Et l’artiste est aux anges car il a réussi à établir des passerelles entre les mondes, la preuve derrière son ordinateur, il dirige son avatar, prêt à embarquer dans un avion virtuel. Ce dernier invite spectateur à le suivre, et ses pas le conduisent dans l’un de ses nombreux entrepôts de sa Moya Land. Dansl’un d’eux, il trouve le carton correspondant à la place Masséna, lieu où se déroule le Carnaval de Nice. La place sera déployée sur le vaisseau spatial qui se trouve au dessus de son île virtuelle.
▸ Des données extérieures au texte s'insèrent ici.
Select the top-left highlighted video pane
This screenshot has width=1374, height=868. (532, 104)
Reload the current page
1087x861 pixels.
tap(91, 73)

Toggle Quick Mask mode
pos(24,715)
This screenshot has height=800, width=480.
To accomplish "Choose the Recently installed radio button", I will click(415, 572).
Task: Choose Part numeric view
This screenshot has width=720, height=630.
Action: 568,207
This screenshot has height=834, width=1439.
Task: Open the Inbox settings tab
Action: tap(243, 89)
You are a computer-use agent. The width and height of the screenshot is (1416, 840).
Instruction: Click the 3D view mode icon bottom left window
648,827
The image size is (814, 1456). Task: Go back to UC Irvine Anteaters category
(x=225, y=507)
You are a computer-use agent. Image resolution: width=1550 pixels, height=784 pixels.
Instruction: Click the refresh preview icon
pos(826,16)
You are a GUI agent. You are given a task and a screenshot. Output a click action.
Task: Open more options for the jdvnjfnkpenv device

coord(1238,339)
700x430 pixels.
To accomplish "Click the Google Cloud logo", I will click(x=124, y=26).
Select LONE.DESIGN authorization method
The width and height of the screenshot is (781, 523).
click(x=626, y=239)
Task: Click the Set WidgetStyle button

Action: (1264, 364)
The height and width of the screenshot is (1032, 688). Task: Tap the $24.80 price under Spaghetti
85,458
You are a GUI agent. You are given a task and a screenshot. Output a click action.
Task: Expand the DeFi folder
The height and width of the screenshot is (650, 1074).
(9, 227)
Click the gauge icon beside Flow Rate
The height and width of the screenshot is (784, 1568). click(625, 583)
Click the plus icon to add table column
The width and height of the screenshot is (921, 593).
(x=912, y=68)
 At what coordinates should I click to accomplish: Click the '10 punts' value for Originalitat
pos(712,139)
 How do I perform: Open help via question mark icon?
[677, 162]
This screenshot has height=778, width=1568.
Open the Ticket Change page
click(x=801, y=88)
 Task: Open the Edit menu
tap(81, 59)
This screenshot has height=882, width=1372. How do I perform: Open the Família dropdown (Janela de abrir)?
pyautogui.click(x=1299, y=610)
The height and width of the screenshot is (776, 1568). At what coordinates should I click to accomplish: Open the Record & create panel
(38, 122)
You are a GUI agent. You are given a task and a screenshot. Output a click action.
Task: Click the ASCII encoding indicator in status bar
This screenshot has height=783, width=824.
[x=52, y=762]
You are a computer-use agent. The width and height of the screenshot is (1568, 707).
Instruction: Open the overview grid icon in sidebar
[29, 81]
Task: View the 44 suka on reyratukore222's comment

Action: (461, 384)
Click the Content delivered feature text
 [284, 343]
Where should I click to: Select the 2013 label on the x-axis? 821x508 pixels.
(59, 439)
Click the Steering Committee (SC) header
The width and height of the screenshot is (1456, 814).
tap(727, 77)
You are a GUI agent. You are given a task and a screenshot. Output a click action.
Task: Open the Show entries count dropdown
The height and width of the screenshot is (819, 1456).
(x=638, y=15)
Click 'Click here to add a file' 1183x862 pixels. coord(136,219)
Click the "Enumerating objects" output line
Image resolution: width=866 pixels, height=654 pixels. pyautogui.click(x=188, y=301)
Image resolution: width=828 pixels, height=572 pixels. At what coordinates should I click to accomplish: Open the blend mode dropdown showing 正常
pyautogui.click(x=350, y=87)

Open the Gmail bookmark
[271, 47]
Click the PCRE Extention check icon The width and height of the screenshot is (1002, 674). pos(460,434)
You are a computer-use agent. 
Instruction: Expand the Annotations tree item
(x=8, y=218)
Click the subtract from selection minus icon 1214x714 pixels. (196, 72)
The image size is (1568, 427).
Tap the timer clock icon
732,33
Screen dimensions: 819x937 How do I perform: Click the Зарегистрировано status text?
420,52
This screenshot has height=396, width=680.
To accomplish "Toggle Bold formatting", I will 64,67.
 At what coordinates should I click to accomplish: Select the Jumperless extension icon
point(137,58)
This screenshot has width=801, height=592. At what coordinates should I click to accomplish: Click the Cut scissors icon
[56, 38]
Le Carnaval de Moya suit de près la thématique du Carnaval de Nice, mais cette année en raison de la crise sanitaire celui-ci a été annulé, par conséquent l’artiste-plasticien s’est vu contraint de célébrer les 12 ans d’existence de sa création et d’improviser. Loin de faire concurrence au Carnaval officiel, il a trouvé sa place dans le paysage niçois.

« Mon premier char en 2009 avait été réalisé par le carnavalier Cédric Pignataro, c’est avec lui que nous avons réalisé cette première : une projection vidéo qui montrait le défilé du char virtuel dans Second Life ! Par la suite, mes projets de char ont été réalisés également par la famille Povigna, qui a utilisé des écrans vidéo pour animer les yeux du Personnage. Car les carnavaliers sont eux même à la recherche de toutes les innovations technologiques, des robots sculpteurs ont été récemment utilisés pour la construction des chars. »

Le 26 février prochain,  on sera dans les conditions d’un vrai carnaval puisqu’il sera diffusé en direct sur YouTube. Parmi les participants, il y aura DJ Raven, qui a préparé un mix spécialement pour Nice et animera toute la soirée, mais aussi un groupe du Carnaval mexicain de Mazatlan, des éducateurs et élèves d’université allemandes et américaines, un char de l’association américaine Virtual Ability qui permet à des personnes lourdement handicapées de vivre une partie de leur vie sociale dans les mondes numériques.